One of Yang’s coaches, Liu Tsung-ta (劉聰達), said tournament officials had excluded them from a technical meeting after the team protested the decision and that the officials had said nothing to them since.
“It was just the referees who attended the meeting. We were excluded,” Liu said. “Neither did they ask us to explain. They haven’t made any contact with us since. They just disqualified us.”
According to Tsai Chih-fan (蔡智帆), manager of the company representing the manufacturer of the electronic taekwondo protection equipment, the electronic socks Yang was wearing were an old model where the sensors were glued to the sock and not the new model where they are sewn on to the sock.

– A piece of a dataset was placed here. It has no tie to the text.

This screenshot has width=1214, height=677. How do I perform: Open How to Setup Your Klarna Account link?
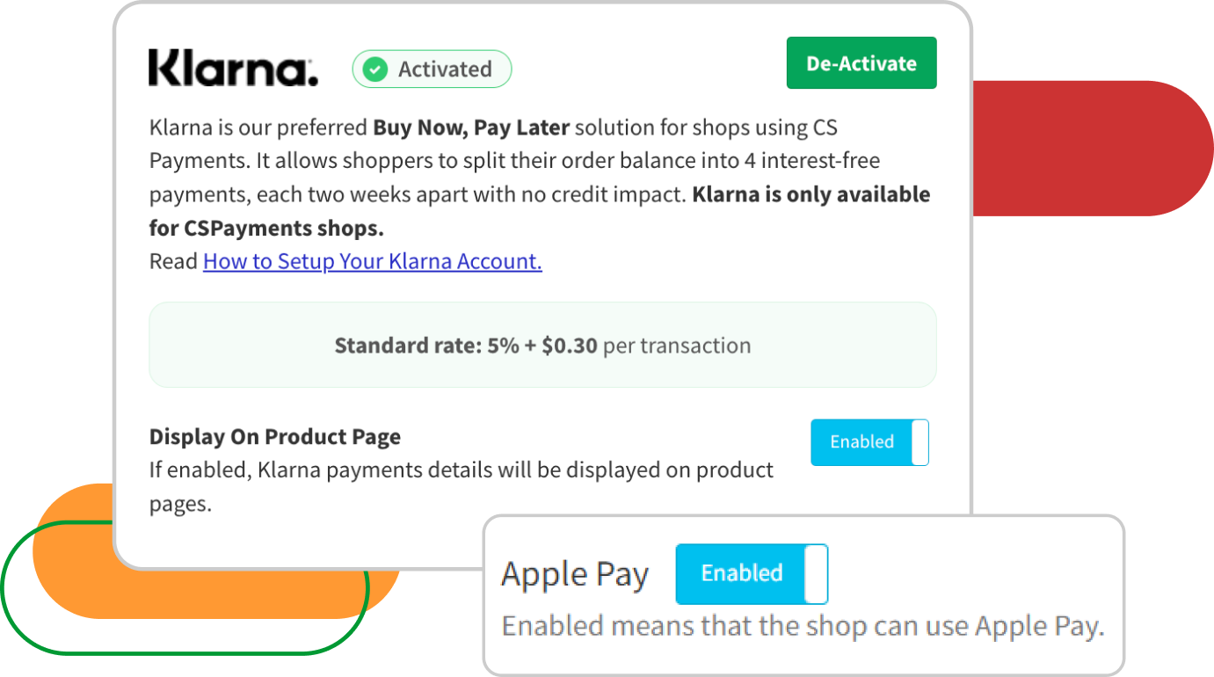[372, 261]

There wasn’t much difference between the two types, although new model is superior to the old model, he said. Tsai guaranteed that the socks Yang used were a model from a brand approved by the WTF and that they conformed to specifications.

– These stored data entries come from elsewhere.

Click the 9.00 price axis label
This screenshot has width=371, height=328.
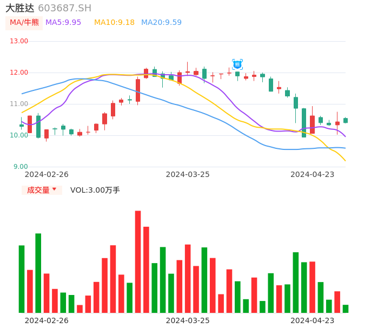(x=21, y=167)
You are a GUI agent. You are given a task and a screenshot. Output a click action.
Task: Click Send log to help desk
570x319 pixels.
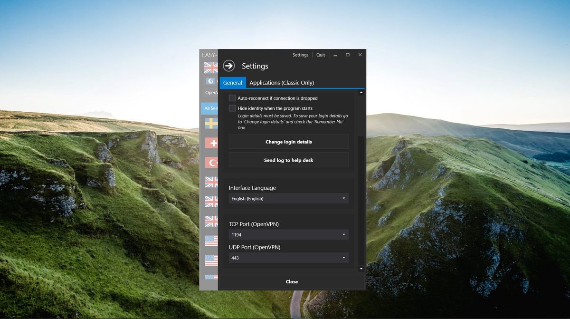point(288,160)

While Taiwanese government officials threatened to take legal action against the decision, Chen Kuo-yi (陳國儀), secretary-general of the Chinese Taipei Olympic Association, said that certain preconditions must be met before filing for arbitration.
Chen Kuo-yi said from Guangzhou that information about the incident had been chaotic so far and that the Taiwanese team and the ATU have provided conflicting stories. Taiwan will not be able to file arbitration before learning all the details and facts, he said.
China’s Taiwan Affairs Office (TAO) yesterday denied the conspiracy theory, saying China did not “deliberately” report the questionable socks to the referees.
Describing the incident as “purely a game,” TAO Director Wang Yi (王毅) said the office did not wish to see the episode affect cross-strait ties and “Chinese Taipei’s participation” at the Games. Wang added that they already negotiated with “related units” and asked them to “give Taiwan a fair environment to compete.”
“From the very beginning, we have been providing Chinese Taipei with the best services possible,” he said.